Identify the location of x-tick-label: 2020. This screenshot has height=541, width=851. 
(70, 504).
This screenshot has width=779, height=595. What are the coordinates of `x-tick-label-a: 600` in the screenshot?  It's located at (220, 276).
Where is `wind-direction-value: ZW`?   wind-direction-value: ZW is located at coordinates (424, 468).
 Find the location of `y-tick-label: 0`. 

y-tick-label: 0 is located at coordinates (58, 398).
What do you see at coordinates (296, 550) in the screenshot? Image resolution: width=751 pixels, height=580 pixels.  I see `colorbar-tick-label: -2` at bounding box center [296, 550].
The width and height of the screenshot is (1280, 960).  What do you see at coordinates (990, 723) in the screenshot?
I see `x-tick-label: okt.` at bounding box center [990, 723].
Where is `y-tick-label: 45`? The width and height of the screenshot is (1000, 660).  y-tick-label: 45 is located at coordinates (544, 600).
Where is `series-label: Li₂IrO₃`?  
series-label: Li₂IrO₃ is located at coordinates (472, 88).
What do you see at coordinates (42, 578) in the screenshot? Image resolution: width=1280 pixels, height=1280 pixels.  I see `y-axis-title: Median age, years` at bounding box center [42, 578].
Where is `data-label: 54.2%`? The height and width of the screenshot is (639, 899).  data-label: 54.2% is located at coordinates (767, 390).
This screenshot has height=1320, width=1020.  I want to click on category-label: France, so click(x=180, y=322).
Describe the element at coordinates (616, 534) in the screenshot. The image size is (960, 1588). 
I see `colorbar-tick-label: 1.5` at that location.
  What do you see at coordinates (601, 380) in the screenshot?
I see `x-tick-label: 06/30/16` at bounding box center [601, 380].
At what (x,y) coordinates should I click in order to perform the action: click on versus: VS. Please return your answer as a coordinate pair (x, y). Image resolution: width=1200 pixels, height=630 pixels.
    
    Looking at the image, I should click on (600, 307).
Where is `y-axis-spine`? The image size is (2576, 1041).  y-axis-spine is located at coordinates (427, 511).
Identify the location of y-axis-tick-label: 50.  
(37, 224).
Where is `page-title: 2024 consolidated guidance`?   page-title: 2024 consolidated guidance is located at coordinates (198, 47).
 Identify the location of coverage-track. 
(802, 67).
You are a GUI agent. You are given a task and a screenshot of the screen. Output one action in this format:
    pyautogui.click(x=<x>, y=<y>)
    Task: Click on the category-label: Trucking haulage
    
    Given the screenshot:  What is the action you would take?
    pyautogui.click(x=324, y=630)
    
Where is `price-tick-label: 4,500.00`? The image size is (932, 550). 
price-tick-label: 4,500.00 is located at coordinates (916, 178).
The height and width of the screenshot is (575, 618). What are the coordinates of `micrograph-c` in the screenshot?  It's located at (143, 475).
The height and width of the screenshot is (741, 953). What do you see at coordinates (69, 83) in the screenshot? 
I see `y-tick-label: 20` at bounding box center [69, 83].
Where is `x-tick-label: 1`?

### Exercise brief:
Please reproduce every line above from the very first one down through the line containing "coordinates (424, 468).", both included.

### Solution to the exercise:
Identify the location of x-tick-label: 2020. This screenshot has height=541, width=851. 
(70, 504).
This screenshot has width=779, height=595. What are the coordinates of `x-tick-label-a: 600` in the screenshot?  It's located at (220, 276).
Where is `wind-direction-value: ZW`?   wind-direction-value: ZW is located at coordinates (424, 468).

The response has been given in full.